Sandra Boitz wird Marathonsiegerin in Dresden

Leichtathletik

„Ein Marathon ist auch ein bisschen Krimi“, so beschreibt Sandra Boitz ihren großartigen Lauf beim 20. Dresden-Marathon 2018, den sie als Marathonsiegerin beendet.

Sandra Boitz auf dem Weg zum Marathonsieg (Foto: C. Hoffmann)

Erkämpfte einen starken 4. Platz: Roberto Schumann (Foto: J. Meyer)

Mehr als 6.800 Läuferinnen und Läufer gingen am Sonntag beim 20. Piepenbrock Dresden-Marathon auf verschiedenen Strecken an den Start. Dabei erlebte unsere Sandra Boitz einen perfekten Wettkampftag und war auf der Marathonstrecke die schnellste Frau in einer Zeit von 2:56:45 h.
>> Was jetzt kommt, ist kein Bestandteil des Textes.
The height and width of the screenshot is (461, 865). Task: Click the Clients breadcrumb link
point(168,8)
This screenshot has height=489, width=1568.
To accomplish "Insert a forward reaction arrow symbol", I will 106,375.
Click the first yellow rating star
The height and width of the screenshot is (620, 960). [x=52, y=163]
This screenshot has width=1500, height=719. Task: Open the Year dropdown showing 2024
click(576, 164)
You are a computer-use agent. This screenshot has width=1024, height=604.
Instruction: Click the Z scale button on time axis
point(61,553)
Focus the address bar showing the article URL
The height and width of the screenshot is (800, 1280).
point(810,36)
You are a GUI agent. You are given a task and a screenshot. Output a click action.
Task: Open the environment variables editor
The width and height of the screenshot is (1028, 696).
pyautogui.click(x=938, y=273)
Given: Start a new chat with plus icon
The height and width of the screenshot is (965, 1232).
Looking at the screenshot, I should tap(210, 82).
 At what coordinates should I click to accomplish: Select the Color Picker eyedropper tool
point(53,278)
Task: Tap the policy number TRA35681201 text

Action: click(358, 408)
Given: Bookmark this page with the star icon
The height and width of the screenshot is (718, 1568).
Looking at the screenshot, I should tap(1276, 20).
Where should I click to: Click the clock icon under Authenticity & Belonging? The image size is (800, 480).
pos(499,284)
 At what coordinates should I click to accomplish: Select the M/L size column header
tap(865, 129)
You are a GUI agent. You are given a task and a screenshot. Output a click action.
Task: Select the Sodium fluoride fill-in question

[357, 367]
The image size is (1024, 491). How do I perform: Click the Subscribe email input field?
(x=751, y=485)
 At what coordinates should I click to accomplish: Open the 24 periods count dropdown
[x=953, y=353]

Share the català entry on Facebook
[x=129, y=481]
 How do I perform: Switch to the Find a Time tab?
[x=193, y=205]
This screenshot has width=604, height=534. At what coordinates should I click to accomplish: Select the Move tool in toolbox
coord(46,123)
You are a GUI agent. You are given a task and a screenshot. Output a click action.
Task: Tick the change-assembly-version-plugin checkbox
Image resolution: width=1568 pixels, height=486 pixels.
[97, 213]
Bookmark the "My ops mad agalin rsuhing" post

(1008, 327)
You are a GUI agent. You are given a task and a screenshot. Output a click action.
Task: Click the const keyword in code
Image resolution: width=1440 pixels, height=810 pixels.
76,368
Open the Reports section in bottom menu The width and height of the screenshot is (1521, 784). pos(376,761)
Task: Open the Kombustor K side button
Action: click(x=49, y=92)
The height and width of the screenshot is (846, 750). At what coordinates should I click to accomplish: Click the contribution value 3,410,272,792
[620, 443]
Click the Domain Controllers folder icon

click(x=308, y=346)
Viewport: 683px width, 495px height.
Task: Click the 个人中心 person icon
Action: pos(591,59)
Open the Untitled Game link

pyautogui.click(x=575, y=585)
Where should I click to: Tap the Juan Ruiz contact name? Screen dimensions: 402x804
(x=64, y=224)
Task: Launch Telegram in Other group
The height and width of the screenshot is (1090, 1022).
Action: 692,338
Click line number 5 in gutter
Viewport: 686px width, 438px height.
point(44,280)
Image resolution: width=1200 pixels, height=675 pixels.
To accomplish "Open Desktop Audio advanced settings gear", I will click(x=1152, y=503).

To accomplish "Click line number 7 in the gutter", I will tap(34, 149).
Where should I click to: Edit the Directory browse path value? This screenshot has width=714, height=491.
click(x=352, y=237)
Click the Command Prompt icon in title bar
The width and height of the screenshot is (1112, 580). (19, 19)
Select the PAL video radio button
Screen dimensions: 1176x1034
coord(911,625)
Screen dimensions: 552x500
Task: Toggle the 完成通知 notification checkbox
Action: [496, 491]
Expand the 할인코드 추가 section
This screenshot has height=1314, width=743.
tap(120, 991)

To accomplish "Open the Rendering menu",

Marathonsiegerin – ein Traum, der für Sandra nach ihrem Sieg beim Leipzig Marathon 2013 nun zum zweiten Mal in Erfüllung ging. Dabei hatte die in der W40 startende Läuferin mit einem Sieg beim Dresden Marathon überhaupt nicht gerechnet. Auch zwei Tage nach ihrem Rennen ist Sandra noch ein wenig überwältigt und meint: „Es scheint alles so unwirklich.“

Dabei stand Sandra in Dresden schon oft auf dem Siegertreppchen – über die halbe Distanz. „Aber Marathon“, so Sandra, „ist eben etwas ganz besonderes“. Und beim Jubiläumslauf des Dresden Marathon über die volle Distanz zu gewinnen – das ist mehr als besonders!

Das Rennen selbst erlebte Sandra so: „Ich bin losgelaufen und plötzlich waren da Führungsfahrräder. Meine Gedanken: Das kann nicht sein. Franziska Jung aus Leipzig übernahm die Führung und ich blieb mit Abstand dahinter. Ruhig bleiben, denn 42 Kilometer sind lang. In der Nähe des Großen Gartens, ungefähr bei Kilometer 11/12 lief ich auf sie auf und wir blieben bis Kilometer 16/17 zusammen. Ab da habe ich mich gelöst und wahrscheinlich hat sich in mir selbst schon etwas Adrenalin gelöst, als ich dann als Führende in die zweite und für die Beine schwerere Runde ging. Sicher war ich mir nie, denn ein Marathon ist auch ein bisschen Krimi, eben unberechenbar. Erst auf den letzten Kilometern wurde es mir dann noch einmal bewusst: Mensch, ich kann das Ding jetzt gewinnen. Die Zeit war mir egal, ins Ziel laufen und die Arme hochreißen. Die Tränen der Freude kullerten dann toll.“

Als Höhepunkt des Tages wurde Sandra als Marathonsiegerin geehrt. Zusätzlich fand eine Ehrung für die besten Sächsischen Teilnehmer statt. Dabei stand ein weiterer Läufer des SC DHfK Leipzig auf der Bühne: Roberto Schumann erkämpfte sich in einer Zeit von 2:41:57 Stunden einen starken 4. Gesamtplatz hinter Edwin Kosgei (2:11:09), Dickson Kurui (2:16:54) und Sven Ehrhardt (2:35:06) und war damit schnellster Sachse. Als Belohnung erhielten Sandra und Roberto ein besonderes sächsisches Geschenk: eine Vase aus Meißner Porzellan. (sb/sf)

Die Abteilung Leichtathletik gratuliert Sandra und Roberto ganz herzlich zu ihren großartigen Erfolgen!